◆ What the task asks ◆
Which lines of the listing below contain the word "item"? Pick out each of them and copy it in full.

◆ Given data ◆
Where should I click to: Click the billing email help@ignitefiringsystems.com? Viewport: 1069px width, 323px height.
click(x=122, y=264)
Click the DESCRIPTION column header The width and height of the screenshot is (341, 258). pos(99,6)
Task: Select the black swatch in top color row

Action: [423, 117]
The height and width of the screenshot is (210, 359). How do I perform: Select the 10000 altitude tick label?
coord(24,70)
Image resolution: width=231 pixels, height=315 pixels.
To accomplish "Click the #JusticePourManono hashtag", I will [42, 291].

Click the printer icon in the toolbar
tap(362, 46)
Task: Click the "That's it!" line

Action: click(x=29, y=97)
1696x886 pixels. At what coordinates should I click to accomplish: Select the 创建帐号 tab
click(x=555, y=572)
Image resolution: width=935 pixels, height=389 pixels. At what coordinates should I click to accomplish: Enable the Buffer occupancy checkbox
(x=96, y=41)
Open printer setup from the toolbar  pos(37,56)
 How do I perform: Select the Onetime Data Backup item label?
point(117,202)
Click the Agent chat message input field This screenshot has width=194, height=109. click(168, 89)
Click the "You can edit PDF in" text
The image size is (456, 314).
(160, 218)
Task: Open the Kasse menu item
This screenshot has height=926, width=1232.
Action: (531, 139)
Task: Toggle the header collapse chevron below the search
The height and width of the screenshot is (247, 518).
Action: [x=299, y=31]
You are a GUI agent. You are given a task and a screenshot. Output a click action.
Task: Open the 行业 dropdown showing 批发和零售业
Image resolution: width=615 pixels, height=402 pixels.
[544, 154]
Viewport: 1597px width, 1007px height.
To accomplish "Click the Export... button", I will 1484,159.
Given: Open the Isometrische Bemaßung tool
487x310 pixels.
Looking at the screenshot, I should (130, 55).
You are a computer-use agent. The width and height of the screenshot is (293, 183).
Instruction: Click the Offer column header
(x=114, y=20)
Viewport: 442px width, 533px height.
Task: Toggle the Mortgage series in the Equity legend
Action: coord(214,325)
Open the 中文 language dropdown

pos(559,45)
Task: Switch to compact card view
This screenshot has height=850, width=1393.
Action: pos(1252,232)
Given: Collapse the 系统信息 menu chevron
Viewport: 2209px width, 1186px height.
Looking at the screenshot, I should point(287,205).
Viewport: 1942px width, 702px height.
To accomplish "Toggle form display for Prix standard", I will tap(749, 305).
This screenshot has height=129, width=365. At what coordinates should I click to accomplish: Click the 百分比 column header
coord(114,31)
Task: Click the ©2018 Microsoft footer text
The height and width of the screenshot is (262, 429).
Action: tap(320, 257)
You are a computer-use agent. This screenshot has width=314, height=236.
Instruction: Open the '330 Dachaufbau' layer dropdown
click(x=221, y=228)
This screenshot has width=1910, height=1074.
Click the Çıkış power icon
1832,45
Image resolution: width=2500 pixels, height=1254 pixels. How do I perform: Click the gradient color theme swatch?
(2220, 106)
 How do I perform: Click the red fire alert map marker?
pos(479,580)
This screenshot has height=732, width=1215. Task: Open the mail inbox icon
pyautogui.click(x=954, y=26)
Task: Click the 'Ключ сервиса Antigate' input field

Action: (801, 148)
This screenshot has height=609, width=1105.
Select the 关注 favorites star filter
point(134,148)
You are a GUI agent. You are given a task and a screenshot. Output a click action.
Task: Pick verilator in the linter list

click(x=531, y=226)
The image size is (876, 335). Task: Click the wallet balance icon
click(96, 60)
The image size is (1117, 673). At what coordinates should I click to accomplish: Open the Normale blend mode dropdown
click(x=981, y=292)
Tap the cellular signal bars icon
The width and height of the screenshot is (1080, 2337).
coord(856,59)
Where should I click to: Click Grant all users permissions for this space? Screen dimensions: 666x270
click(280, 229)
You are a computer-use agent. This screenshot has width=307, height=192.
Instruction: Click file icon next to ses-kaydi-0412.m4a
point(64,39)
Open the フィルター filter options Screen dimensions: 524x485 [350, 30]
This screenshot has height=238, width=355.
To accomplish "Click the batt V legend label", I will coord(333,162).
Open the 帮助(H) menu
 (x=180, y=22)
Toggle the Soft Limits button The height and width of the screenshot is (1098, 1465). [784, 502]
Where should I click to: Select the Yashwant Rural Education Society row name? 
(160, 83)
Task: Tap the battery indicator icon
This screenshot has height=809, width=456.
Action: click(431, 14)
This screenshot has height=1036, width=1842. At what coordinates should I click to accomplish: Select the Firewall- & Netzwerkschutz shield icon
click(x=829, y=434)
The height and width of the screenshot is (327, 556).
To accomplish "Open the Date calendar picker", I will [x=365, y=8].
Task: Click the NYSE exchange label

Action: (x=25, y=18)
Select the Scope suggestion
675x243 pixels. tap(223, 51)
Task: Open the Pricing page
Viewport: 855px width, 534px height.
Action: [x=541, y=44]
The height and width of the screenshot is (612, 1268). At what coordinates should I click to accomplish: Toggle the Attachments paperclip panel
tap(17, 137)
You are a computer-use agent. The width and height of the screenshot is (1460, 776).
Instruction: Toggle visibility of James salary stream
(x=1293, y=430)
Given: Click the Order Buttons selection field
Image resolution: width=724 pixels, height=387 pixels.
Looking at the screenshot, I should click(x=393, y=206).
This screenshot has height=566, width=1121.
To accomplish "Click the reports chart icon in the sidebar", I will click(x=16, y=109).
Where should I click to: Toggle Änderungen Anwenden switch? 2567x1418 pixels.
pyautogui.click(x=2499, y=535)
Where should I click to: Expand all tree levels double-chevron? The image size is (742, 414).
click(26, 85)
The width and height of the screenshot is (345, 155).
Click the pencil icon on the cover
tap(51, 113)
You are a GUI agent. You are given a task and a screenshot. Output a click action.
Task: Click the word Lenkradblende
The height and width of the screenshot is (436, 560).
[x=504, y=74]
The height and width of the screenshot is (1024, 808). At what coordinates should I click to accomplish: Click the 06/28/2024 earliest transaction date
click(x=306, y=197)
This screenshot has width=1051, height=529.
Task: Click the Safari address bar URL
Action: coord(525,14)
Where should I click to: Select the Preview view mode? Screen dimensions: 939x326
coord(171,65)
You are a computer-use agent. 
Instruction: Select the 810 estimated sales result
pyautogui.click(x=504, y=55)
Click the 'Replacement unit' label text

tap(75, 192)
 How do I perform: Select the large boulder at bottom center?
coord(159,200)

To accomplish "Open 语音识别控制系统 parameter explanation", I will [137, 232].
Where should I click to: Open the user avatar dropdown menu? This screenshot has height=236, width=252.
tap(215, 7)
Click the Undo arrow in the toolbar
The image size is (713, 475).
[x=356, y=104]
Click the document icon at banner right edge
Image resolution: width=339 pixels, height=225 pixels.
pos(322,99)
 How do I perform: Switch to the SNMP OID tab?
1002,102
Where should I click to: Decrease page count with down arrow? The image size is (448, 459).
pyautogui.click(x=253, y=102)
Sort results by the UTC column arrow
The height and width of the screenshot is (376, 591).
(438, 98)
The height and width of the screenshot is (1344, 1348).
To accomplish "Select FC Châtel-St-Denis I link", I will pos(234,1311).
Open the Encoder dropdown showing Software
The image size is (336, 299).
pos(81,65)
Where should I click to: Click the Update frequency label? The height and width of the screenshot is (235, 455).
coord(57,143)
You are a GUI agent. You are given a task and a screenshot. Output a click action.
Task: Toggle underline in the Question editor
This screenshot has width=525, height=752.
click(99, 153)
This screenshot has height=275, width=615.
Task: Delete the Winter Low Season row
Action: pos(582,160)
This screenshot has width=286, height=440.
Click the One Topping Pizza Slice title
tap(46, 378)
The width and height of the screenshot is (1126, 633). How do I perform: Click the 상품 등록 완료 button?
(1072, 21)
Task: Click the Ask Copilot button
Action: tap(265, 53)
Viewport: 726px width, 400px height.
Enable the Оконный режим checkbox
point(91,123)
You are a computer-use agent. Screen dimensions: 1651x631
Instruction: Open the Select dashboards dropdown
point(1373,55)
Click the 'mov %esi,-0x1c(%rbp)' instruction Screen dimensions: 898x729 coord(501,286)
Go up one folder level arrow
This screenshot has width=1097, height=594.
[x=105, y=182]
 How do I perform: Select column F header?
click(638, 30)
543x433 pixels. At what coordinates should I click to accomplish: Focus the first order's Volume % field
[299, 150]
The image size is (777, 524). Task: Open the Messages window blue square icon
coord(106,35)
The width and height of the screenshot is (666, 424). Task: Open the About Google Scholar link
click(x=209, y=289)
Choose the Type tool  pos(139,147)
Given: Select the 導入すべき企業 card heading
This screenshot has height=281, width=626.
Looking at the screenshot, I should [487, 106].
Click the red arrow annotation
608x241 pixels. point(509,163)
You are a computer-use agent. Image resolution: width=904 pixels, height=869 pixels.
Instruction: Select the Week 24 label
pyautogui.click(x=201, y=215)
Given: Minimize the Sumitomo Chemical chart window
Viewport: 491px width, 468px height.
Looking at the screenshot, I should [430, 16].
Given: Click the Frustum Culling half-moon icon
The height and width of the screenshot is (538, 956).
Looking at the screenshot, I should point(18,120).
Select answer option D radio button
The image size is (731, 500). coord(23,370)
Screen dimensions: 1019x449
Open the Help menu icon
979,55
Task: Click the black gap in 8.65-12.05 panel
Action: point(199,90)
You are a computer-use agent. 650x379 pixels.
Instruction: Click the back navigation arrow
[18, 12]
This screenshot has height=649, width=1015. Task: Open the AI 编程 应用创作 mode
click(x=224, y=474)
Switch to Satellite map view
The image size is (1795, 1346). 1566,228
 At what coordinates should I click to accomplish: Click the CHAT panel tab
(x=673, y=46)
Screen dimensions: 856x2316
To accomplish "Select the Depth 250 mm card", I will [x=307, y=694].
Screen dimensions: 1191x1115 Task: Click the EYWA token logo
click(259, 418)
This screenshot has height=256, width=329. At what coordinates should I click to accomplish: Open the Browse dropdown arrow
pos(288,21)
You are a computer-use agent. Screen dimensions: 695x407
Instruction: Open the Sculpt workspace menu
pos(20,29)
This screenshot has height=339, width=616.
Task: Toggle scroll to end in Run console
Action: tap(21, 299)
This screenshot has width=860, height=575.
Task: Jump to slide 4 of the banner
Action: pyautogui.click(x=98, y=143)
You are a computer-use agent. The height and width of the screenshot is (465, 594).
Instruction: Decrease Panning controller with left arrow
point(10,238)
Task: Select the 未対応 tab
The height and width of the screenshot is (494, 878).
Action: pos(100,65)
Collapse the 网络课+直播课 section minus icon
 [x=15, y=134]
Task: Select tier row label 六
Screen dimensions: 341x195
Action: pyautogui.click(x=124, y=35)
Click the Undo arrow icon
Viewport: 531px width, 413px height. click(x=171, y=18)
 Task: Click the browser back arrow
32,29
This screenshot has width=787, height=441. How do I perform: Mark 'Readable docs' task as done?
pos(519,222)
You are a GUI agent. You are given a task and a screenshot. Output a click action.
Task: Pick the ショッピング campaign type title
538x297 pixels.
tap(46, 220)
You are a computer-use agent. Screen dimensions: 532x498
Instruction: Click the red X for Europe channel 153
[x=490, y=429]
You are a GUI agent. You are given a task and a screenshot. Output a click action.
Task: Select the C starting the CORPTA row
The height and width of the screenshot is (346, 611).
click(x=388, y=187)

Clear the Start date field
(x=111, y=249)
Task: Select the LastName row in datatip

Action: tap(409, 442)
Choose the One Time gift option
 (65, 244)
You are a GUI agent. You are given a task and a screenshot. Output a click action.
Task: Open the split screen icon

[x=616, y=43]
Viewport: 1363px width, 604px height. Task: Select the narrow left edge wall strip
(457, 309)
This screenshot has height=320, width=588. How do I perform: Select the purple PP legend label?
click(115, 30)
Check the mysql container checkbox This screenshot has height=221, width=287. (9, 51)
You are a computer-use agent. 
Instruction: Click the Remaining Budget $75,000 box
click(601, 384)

◆ Finished exercise ◆
 How do I perform: Select the Onetime Data Backup item label?
Task: Open the Kasse menu item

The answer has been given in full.